**Exercise directions:** Copy the items verbatim, beginning at the line that contains "Where should I" and stopping after the line that contains "Click the top".

■ ■ ■

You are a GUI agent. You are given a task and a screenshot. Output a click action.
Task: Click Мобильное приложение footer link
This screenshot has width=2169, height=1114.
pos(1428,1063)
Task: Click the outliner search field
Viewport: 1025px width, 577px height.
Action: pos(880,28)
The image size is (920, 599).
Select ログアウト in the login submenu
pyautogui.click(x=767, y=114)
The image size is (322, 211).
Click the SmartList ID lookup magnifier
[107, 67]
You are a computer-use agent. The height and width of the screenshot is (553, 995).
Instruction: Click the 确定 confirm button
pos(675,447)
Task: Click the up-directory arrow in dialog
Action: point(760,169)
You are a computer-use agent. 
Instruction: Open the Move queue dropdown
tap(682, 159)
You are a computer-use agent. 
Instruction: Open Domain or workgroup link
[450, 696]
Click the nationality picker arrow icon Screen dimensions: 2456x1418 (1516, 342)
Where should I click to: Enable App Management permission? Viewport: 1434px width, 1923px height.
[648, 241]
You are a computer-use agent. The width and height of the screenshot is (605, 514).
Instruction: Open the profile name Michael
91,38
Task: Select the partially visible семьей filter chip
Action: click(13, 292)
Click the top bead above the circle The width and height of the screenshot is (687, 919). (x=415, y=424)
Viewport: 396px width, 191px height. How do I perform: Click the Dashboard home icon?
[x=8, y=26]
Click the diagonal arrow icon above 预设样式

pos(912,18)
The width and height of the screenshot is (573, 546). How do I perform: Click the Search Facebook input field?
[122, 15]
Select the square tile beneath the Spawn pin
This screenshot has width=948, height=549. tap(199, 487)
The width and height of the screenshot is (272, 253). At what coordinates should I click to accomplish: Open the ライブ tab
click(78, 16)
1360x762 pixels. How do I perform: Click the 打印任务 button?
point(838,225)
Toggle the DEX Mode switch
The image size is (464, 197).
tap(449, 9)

■ ■ ■

**Exercise result:**
Where should I click to: Enable App Management permission? Viewport: 1434px width, 1923px height.
[648, 241]
You are a computer-use agent. The width and height of the screenshot is (605, 514).
Instruction: Open the profile name Michael
91,38
Task: Select the partially visible семьей filter chip
Action: click(13, 292)
Click the top bead above the circle The width and height of the screenshot is (687, 919). (x=415, y=424)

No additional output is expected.